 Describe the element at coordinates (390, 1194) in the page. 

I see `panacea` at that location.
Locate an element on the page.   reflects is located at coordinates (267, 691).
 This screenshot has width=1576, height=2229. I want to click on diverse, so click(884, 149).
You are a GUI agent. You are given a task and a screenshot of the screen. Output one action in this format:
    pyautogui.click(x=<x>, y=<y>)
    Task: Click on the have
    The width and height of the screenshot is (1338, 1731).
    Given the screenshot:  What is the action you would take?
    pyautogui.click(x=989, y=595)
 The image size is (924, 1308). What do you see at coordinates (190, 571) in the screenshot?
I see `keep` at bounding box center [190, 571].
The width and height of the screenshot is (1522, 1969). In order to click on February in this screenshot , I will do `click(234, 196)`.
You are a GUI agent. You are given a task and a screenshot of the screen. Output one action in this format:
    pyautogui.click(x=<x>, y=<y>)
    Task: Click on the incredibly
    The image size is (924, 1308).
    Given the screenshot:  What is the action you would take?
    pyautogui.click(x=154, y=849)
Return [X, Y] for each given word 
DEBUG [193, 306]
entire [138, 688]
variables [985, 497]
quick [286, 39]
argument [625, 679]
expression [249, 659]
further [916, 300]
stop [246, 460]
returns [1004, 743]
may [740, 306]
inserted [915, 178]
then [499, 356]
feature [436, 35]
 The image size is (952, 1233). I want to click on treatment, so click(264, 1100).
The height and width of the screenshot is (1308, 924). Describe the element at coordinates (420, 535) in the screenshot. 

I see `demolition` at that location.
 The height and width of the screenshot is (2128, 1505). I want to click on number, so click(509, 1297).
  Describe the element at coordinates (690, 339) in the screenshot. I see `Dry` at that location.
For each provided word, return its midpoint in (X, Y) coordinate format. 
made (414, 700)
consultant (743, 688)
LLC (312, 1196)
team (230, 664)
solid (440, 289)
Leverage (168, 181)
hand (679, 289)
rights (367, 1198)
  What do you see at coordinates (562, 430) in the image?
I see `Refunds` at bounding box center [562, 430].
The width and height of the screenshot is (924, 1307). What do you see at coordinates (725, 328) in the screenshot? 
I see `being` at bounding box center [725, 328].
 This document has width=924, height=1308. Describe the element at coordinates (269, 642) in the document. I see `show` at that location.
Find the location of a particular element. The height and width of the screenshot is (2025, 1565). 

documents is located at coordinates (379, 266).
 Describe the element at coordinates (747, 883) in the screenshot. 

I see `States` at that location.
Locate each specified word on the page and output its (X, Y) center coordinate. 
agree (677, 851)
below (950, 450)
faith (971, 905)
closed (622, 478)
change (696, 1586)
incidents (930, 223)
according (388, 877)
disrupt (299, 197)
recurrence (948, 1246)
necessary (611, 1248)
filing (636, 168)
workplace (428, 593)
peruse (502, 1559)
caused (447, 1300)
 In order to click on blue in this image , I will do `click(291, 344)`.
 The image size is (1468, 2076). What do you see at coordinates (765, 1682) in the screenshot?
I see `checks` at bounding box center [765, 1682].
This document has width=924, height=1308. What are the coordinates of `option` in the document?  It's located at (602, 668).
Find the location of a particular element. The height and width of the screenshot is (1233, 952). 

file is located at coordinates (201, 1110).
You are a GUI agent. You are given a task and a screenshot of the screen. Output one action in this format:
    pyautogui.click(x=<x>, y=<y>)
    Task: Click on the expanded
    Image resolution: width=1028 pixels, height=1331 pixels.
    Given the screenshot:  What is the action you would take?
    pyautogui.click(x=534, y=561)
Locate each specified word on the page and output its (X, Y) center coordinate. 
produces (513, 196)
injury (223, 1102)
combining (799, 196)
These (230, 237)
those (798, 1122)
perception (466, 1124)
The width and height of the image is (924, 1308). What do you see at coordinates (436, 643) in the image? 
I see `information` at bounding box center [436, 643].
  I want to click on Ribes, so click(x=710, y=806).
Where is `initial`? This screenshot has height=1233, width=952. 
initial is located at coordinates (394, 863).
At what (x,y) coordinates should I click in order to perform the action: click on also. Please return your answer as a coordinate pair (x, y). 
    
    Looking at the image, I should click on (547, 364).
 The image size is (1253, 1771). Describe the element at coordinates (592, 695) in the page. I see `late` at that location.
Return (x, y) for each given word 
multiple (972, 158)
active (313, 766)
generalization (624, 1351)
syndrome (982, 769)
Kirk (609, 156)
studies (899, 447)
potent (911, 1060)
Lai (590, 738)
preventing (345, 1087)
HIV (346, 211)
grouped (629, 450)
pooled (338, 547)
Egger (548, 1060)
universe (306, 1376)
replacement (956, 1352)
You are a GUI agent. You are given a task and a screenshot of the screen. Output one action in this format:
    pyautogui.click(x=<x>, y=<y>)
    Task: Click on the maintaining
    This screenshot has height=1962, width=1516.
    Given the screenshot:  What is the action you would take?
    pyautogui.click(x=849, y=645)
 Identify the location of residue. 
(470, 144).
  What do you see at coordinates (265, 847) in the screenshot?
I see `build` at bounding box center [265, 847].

_YOUR GOAL:_ Can you print all of the material above again, line for line and without a single change?

_TASK OUTPUT:_
 Describe the element at coordinates (390, 1194) in the page. 

I see `panacea` at that location.
Locate an element on the page.   reflects is located at coordinates (267, 691).
 This screenshot has width=1576, height=2229. I want to click on diverse, so click(884, 149).
You are a GUI agent. You are given a task and a screenshot of the screen. Output one action in this format:
    pyautogui.click(x=<x>, y=<y>)
    Task: Click on the have
    The width and height of the screenshot is (1338, 1731).
    Given the screenshot:  What is the action you would take?
    pyautogui.click(x=989, y=595)
 The image size is (924, 1308). What do you see at coordinates (190, 571) in the screenshot?
I see `keep` at bounding box center [190, 571].
The width and height of the screenshot is (1522, 1969). In order to click on February in this screenshot , I will do `click(234, 196)`.
You are a GUI agent. You are given a task and a screenshot of the screen. Output one action in this format:
    pyautogui.click(x=<x>, y=<y>)
    Task: Click on the incredibly
    The image size is (924, 1308).
    Given the screenshot:  What is the action you would take?
    pyautogui.click(x=154, y=849)
Return [X, Y] for each given word 
DEBUG [193, 306]
entire [138, 688]
variables [985, 497]
quick [286, 39]
argument [625, 679]
expression [249, 659]
further [916, 300]
stop [246, 460]
returns [1004, 743]
may [740, 306]
inserted [915, 178]
then [499, 356]
feature [436, 35]
 The image size is (952, 1233). I want to click on treatment, so click(264, 1100).
The height and width of the screenshot is (1308, 924). Describe the element at coordinates (420, 535) in the screenshot. 

I see `demolition` at that location.
 The height and width of the screenshot is (2128, 1505). I want to click on number, so click(509, 1297).
  Describe the element at coordinates (690, 339) in the screenshot. I see `Dry` at that location.
For each provided word, return its midpoint in (X, Y) coordinate format. 
made (414, 700)
consultant (743, 688)
LLC (312, 1196)
team (230, 664)
solid (440, 289)
Leverage (168, 181)
hand (679, 289)
rights (367, 1198)
  What do you see at coordinates (562, 430) in the image?
I see `Refunds` at bounding box center [562, 430].
The width and height of the screenshot is (924, 1307). What do you see at coordinates (725, 328) in the screenshot? 
I see `being` at bounding box center [725, 328].
 This document has width=924, height=1308. Describe the element at coordinates (269, 642) in the document. I see `show` at that location.
Find the location of a particular element. The height and width of the screenshot is (2025, 1565). 

documents is located at coordinates (379, 266).
 Describe the element at coordinates (747, 883) in the screenshot. 

I see `States` at that location.
Locate each specified word on the page and output its (X, Y) center coordinate. 
agree (677, 851)
below (950, 450)
faith (971, 905)
closed (622, 478)
change (696, 1586)
incidents (930, 223)
according (388, 877)
disrupt (299, 197)
recurrence (948, 1246)
necessary (611, 1248)
filing (636, 168)
workplace (428, 593)
peruse (502, 1559)
caused (447, 1300)
 In order to click on blue in this image , I will do `click(291, 344)`.
 The image size is (1468, 2076). What do you see at coordinates (765, 1682) in the screenshot?
I see `checks` at bounding box center [765, 1682].
This document has width=924, height=1308. What are the coordinates of `option` in the document?  It's located at (602, 668).
Find the location of a particular element. The height and width of the screenshot is (1233, 952). 

file is located at coordinates (201, 1110).
You are a GUI agent. You are given a task and a screenshot of the screen. Output one action in this format:
    pyautogui.click(x=<x>, y=<y>)
    Task: Click on the expanded
    Image resolution: width=1028 pixels, height=1331 pixels.
    Given the screenshot:  What is the action you would take?
    pyautogui.click(x=534, y=561)
Locate each specified word on the page and output its (X, Y) center coordinate. 
produces (513, 196)
injury (223, 1102)
combining (799, 196)
These (230, 237)
those (798, 1122)
perception (466, 1124)
The width and height of the image is (924, 1308). What do you see at coordinates (436, 643) in the image? 
I see `information` at bounding box center [436, 643].
  I want to click on Ribes, so click(x=710, y=806).
Where is `initial`? This screenshot has height=1233, width=952. 
initial is located at coordinates (394, 863).
At what (x,y) coordinates should I click in order to perform the action: click on also. Please return your answer as a coordinate pair (x, y). 
    
    Looking at the image, I should click on (547, 364).
 The image size is (1253, 1771). Describe the element at coordinates (592, 695) in the page. I see `late` at that location.
Return (x, y) for each given word 
multiple (972, 158)
active (313, 766)
generalization (624, 1351)
syndrome (982, 769)
Kirk (609, 156)
studies (899, 447)
potent (911, 1060)
Lai (590, 738)
preventing (345, 1087)
HIV (346, 211)
grouped (629, 450)
pooled (338, 547)
Egger (548, 1060)
universe (306, 1376)
replacement (956, 1352)
You are a GUI agent. You are given a task and a screenshot of the screen. Output one action in this format:
    pyautogui.click(x=<x>, y=<y>)
    Task: Click on the maintaining
    This screenshot has height=1962, width=1516.
    Given the screenshot:  What is the action you would take?
    pyautogui.click(x=849, y=645)
 Identify the location of residue. 
(470, 144).
  What do you see at coordinates (265, 847) in the screenshot?
I see `build` at bounding box center [265, 847].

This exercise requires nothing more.